EXERCISE REQUIREMENTS
Everything in the data below should be restated word for word.

MATERIAL TO PROCESS

**********

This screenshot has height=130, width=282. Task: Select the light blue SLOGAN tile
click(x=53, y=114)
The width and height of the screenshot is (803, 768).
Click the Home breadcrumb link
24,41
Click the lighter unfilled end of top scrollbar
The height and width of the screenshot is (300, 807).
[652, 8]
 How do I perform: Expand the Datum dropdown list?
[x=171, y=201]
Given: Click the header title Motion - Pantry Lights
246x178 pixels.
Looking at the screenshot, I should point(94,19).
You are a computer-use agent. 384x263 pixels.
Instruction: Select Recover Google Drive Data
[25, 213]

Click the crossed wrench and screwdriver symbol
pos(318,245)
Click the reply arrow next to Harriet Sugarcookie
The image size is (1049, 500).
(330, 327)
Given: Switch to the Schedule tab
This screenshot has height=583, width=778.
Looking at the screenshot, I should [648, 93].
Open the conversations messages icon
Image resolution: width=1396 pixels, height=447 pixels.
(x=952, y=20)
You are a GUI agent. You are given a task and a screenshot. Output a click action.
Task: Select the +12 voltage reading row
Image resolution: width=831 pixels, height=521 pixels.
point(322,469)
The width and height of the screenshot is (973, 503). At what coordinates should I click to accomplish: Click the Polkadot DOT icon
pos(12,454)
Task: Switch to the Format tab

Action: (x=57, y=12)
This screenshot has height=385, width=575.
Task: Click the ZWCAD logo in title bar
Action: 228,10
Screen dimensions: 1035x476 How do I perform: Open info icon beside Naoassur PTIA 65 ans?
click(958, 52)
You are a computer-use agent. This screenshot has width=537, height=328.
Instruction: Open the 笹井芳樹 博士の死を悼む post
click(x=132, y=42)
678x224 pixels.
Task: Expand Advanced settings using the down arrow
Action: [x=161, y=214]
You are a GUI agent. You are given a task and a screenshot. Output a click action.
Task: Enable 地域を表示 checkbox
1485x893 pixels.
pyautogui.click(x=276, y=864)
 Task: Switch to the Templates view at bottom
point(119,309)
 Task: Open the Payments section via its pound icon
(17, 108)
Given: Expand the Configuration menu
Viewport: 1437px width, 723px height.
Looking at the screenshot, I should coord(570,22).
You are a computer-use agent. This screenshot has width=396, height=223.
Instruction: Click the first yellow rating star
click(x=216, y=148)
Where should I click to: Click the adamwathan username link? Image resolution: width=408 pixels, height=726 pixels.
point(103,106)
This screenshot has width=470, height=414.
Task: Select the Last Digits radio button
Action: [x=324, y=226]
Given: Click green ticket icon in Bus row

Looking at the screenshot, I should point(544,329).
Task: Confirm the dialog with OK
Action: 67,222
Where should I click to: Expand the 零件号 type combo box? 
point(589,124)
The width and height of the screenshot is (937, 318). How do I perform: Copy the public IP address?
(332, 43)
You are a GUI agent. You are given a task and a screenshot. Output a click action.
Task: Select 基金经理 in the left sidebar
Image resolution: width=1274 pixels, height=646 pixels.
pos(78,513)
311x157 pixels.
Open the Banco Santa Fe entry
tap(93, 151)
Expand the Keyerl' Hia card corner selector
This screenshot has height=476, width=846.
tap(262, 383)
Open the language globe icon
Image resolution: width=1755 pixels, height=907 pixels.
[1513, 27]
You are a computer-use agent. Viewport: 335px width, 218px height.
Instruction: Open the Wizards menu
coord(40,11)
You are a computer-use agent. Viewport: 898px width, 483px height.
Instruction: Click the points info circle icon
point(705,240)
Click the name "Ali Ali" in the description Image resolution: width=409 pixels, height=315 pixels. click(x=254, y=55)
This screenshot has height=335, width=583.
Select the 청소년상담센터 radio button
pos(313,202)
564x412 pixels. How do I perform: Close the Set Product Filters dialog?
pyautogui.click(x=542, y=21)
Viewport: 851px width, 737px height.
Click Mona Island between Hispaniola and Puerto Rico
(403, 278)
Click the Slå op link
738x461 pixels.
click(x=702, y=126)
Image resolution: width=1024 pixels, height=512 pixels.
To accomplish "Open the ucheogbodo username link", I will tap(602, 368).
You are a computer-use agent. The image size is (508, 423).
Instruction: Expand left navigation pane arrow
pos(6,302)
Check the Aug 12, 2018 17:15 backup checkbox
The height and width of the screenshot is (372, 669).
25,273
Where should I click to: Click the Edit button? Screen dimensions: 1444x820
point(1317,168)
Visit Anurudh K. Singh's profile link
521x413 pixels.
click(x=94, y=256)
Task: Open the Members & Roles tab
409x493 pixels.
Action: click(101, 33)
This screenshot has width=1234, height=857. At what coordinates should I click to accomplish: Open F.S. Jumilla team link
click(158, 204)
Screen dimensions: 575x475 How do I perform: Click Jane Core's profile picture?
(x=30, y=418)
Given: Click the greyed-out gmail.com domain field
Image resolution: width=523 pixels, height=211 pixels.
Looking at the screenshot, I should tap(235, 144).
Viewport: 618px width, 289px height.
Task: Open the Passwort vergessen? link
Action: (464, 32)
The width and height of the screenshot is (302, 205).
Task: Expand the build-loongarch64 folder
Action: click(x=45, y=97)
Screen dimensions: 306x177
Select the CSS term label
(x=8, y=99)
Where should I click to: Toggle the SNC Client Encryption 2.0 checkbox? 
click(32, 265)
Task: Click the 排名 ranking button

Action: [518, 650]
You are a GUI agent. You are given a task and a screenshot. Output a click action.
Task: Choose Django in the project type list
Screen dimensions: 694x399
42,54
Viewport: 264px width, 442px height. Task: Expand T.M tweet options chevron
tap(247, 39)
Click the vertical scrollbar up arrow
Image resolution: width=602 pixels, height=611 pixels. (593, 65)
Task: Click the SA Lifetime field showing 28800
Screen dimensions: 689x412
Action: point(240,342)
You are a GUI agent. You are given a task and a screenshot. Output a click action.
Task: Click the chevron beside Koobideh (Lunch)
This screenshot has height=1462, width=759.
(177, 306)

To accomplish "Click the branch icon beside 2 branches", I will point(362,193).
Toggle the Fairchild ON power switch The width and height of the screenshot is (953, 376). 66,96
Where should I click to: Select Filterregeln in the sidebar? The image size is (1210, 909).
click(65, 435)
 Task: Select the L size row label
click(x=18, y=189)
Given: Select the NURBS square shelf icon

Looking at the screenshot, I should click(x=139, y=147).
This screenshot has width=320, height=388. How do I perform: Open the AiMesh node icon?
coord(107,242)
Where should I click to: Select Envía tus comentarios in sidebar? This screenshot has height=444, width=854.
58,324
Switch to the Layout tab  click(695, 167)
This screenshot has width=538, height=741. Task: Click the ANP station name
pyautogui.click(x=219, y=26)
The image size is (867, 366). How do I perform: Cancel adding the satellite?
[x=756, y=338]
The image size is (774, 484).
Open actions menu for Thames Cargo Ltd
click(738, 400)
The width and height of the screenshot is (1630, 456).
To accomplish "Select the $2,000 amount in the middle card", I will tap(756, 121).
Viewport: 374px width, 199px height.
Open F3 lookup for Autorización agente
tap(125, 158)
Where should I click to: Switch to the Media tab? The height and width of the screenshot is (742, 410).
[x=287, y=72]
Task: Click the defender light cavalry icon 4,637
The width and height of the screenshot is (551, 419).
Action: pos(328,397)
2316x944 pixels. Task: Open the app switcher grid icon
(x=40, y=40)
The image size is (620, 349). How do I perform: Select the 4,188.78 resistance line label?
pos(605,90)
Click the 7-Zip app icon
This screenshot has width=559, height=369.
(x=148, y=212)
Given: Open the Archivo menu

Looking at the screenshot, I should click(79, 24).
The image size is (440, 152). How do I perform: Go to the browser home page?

**********

ANSWER BELOW
This screenshot has height=130, width=282. Task: Select the light blue SLOGAN tile
click(x=53, y=114)
The width and height of the screenshot is (803, 768).
Click the Home breadcrumb link
24,41
Click the lighter unfilled end of top scrollbar
The height and width of the screenshot is (300, 807).
[652, 8]
 How do I perform: Expand the Datum dropdown list?
[x=171, y=201]
Given: Click the header title Motion - Pantry Lights
246x178 pixels.
Looking at the screenshot, I should point(94,19).
You are a computer-use agent. 384x263 pixels.
Instruction: Select Recover Google Drive Data
[25, 213]

Click the crossed wrench and screwdriver symbol
pos(318,245)
Click the reply arrow next to Harriet Sugarcookie
The image size is (1049, 500).
(330, 327)
Given: Switch to the Schedule tab
This screenshot has height=583, width=778.
Looking at the screenshot, I should [648, 93].
Open the conversations messages icon
Image resolution: width=1396 pixels, height=447 pixels.
(x=952, y=20)
You are a GUI agent. You are given a task and a screenshot. Output a click action.
Task: Select the +12 voltage reading row
Image resolution: width=831 pixels, height=521 pixels.
point(322,469)
The width and height of the screenshot is (973, 503). At what coordinates should I click to accomplish: Click the Polkadot DOT icon
pos(12,454)
Task: Switch to the Format tab

Action: (x=57, y=12)
This screenshot has height=385, width=575.
Task: Click the ZWCAD logo in title bar
Action: 228,10
Screen dimensions: 1035x476 How do I perform: Open info icon beside Naoassur PTIA 65 ans?
click(958, 52)
You are a computer-use agent. This screenshot has width=537, height=328.
Instruction: Open the 笹井芳樹 博士の死を悼む post
click(x=132, y=42)
678x224 pixels.
Task: Expand Advanced settings using the down arrow
Action: [x=161, y=214]
You are a GUI agent. You are given a task and a screenshot. Output a click action.
Task: Enable 地域を表示 checkbox
1485x893 pixels.
pyautogui.click(x=276, y=864)
 Task: Switch to the Templates view at bottom
point(119,309)
 Task: Open the Payments section via its pound icon
(17, 108)
Given: Expand the Configuration menu
Viewport: 1437px width, 723px height.
Looking at the screenshot, I should coord(570,22).
You are a computer-use agent. This screenshot has width=396, height=223.
Instruction: Click the first yellow rating star
click(x=216, y=148)
Where should I click to: Click the adamwathan username link? Image resolution: width=408 pixels, height=726 pixels.
point(103,106)
This screenshot has width=470, height=414.
Task: Select the Last Digits radio button
Action: [x=324, y=226]
Given: Click green ticket icon in Bus row

Looking at the screenshot, I should point(544,329).
Task: Confirm the dialog with OK
Action: 67,222
Where should I click to: Expand the 零件号 type combo box? 
point(589,124)
The width and height of the screenshot is (937, 318). How do I perform: Copy the public IP address?
(332, 43)
You are a GUI agent. You are given a task and a screenshot. Output a click action.
Task: Select 基金经理 in the left sidebar
Image resolution: width=1274 pixels, height=646 pixels.
pos(78,513)
311x157 pixels.
Open the Banco Santa Fe entry
tap(93, 151)
Expand the Keyerl' Hia card corner selector
This screenshot has height=476, width=846.
tap(262, 383)
Open the language globe icon
Image resolution: width=1755 pixels, height=907 pixels.
[1513, 27]
You are a computer-use agent. Viewport: 335px width, 218px height.
Instruction: Open the Wizards menu
coord(40,11)
You are a computer-use agent. Viewport: 898px width, 483px height.
Instruction: Click the points info circle icon
point(705,240)
Click the name "Ali Ali" in the description Image resolution: width=409 pixels, height=315 pixels. click(x=254, y=55)
This screenshot has height=335, width=583.
Select the 청소년상담센터 radio button
pos(313,202)
564x412 pixels. How do I perform: Close the Set Product Filters dialog?
pyautogui.click(x=542, y=21)
Viewport: 851px width, 737px height.
Click Mona Island between Hispaniola and Puerto Rico
(403, 278)
Click the Slå op link
738x461 pixels.
click(x=702, y=126)
Image resolution: width=1024 pixels, height=512 pixels.
To accomplish "Open the ucheogbodo username link", I will tap(602, 368).
You are a computer-use agent. The image size is (508, 423).
Instruction: Expand left navigation pane arrow
pos(6,302)
Check the Aug 12, 2018 17:15 backup checkbox
The height and width of the screenshot is (372, 669).
25,273
Where should I click to: Click the Edit button? Screen dimensions: 1444x820
point(1317,168)
Visit Anurudh K. Singh's profile link
521x413 pixels.
click(x=94, y=256)
Task: Open the Members & Roles tab
409x493 pixels.
Action: click(101, 33)
This screenshot has width=1234, height=857. At what coordinates should I click to accomplish: Open F.S. Jumilla team link
click(158, 204)
Screen dimensions: 575x475 How do I perform: Click Jane Core's profile picture?
(x=30, y=418)
Given: Click the greyed-out gmail.com domain field
Image resolution: width=523 pixels, height=211 pixels.
Looking at the screenshot, I should tap(235, 144).
Viewport: 618px width, 289px height.
Task: Open the Passwort vergessen? link
Action: (464, 32)
The width and height of the screenshot is (302, 205).
Task: Expand the build-loongarch64 folder
Action: click(x=45, y=97)
Screen dimensions: 306x177
Select the CSS term label
(x=8, y=99)
Where should I click to: Toggle the SNC Client Encryption 2.0 checkbox? 
click(32, 265)
Task: Click the 排名 ranking button

Action: [518, 650]
You are a GUI agent. You are given a task and a screenshot. Output a click action.
Task: Choose Django in the project type list
Screen dimensions: 694x399
42,54
Viewport: 264px width, 442px height. Task: Expand T.M tweet options chevron
tap(247, 39)
Click the vertical scrollbar up arrow
Image resolution: width=602 pixels, height=611 pixels. (593, 65)
Task: Click the SA Lifetime field showing 28800
Screen dimensions: 689x412
Action: point(240,342)
You are a GUI agent. You are given a task and a screenshot. Output a click action.
Task: Click the chevron beside Koobideh (Lunch)
This screenshot has height=1462, width=759.
(177, 306)

To accomplish "Click the branch icon beside 2 branches", I will point(362,193).
Toggle the Fairchild ON power switch The width and height of the screenshot is (953, 376). 66,96
Where should I click to: Select Filterregeln in the sidebar? The image size is (1210, 909).
click(65, 435)
 Task: Select the L size row label
click(x=18, y=189)
Given: Select the NURBS square shelf icon

Looking at the screenshot, I should click(x=139, y=147).
This screenshot has width=320, height=388. How do I perform: Open the AiMesh node icon?
coord(107,242)
Where should I click to: Select Envía tus comentarios in sidebar? This screenshot has height=444, width=854.
58,324
Switch to the Layout tab  click(695, 167)
This screenshot has width=538, height=741. Task: Click the ANP station name
pyautogui.click(x=219, y=26)
The image size is (867, 366). How do I perform: Cancel adding the satellite?
[x=756, y=338]
The image size is (774, 484).
Open actions menu for Thames Cargo Ltd
click(738, 400)
The width and height of the screenshot is (1630, 456).
To accomplish "Select the $2,000 amount in the middle card", I will tap(756, 121).
Viewport: 374px width, 199px height.
Open F3 lookup for Autorización agente
tap(125, 158)
Where should I click to: Switch to the Media tab? The height and width of the screenshot is (742, 410).
[x=287, y=72]
Task: Click the defender light cavalry icon 4,637
The width and height of the screenshot is (551, 419).
Action: pos(328,397)
2316x944 pixels. Task: Open the app switcher grid icon
(x=40, y=40)
The image size is (620, 349). How do I perform: Select the 4,188.78 resistance line label?
pos(605,90)
Click the 7-Zip app icon
This screenshot has width=559, height=369.
(x=148, y=212)
Given: Open the Archivo menu

Looking at the screenshot, I should click(79, 24).
The image size is (440, 152). How do I perform: Go to the browser home page?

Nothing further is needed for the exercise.